July 3. The rebel Gen. Barksdale was brought into our lines during the night, Mortally Wdd. He was carried to a hospital, but soon expired. His hat and gloves are now in possession of Col. Nichols of the 14th.

Nine o'clock in the forenoon. The battle commenced very early this morning, a brisk fire being opened from the enemy's guns, and after a severe contest of about two hours a part of our line was regained, which had been abandoned yesterday to maintain other positions.

The 2d Vermont Brigade still remains in the front line, which was re-established yesterday. The enemy still holds his position, and fights desperately.

This is to be the eventful day. Here are two mighty armies, ready at the word of command to rush forward to mortal strife, each determined to maintain its cause. But how many brave men will, ere another day rolls around, be laid beneath the sod.

The operations of this day will doubtless decide the battle, and generals are to win imperishable renown. The nation's honor is being vindicated, and the fate of America is to be decided. The old Army of the Potomac is here ready to resist the onslaught of treason, and unless this desperate act of the rebels is checked the country is lost.
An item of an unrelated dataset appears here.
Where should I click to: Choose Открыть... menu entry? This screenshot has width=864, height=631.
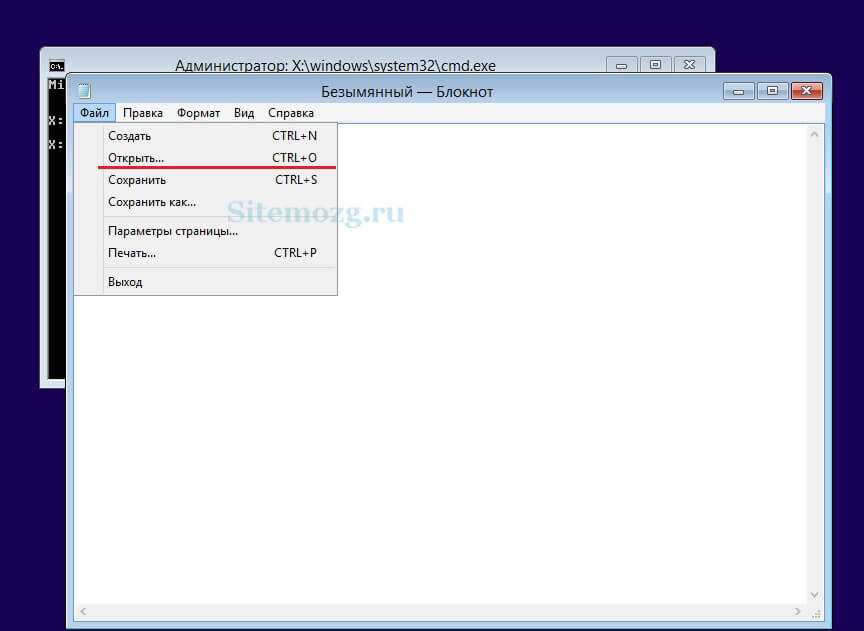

Six o'clock in the afternoon. The enemy opened a brisk fire of artillery from one hundred and twenty-five guns, on our left and center, about one o'clock, and this was shortly followed by an attack of infantry. This engagement lasted about five hours, raging at intervals upon our right, left, and center, and was the heaviest artillery fighting of the war. At the time of noting this the enemy is retiring, defeated, from the field, the assault upon our left resulting a great loss to them. Thus the battle for another day is ended -- and the questions naturally arrive, will be battle be resumed in the morning, and will the enemy attempt another assault upon our lines?

The 2d brigade has held the most important position in the whole line, -- and its movements, directed by Gen. Stannard have doubtless saved the day. The brigade has held the front line, in the center position, for about twenty-four hours, and during the spirited engagement of this afternoon a vigorous attack was made upon our position, by an overwhelming force of seventeen thousand rebels, whose charge was gallantly repelled by this brigade alone. The men were subjected some two hours to the severest cannonade of the battle, from one hundred and forty guns. The charge of the enemy was met with a warm reception by the Vermont boys. A charge was made upon the right of the brigade by a heavy infantry force, when a destructive fire from the 13th and 16th compelled a large share of the enemy to surrender prisoners of war. Another charge was made on our left, but the rebel force being badly cut to pieces by the fire of the 14th, a large portion were scooped into our lines.

The regimental colors of the 2d Florida and 8th Virginia regiments, and the battle flag of another rebel regiment, were taken by the 16th. These movements of the brigade were performed in the open field, under a heavy fire of shell, grape and musketry, and were executed with the promptness of veteran troops.

In the engagement of to-day, Orderly Sergeant Henry Vaughan, Private Geo. Baker, Co. B, were killed, and Orderly Sergeant Elisha F. Sweat, Co. K, 14th Regiment, who went from my town, was badly wounded in the head -- afterwards died.

The remains of these martyrs to the cause of freedom were brought home in October, and interred among their kindred.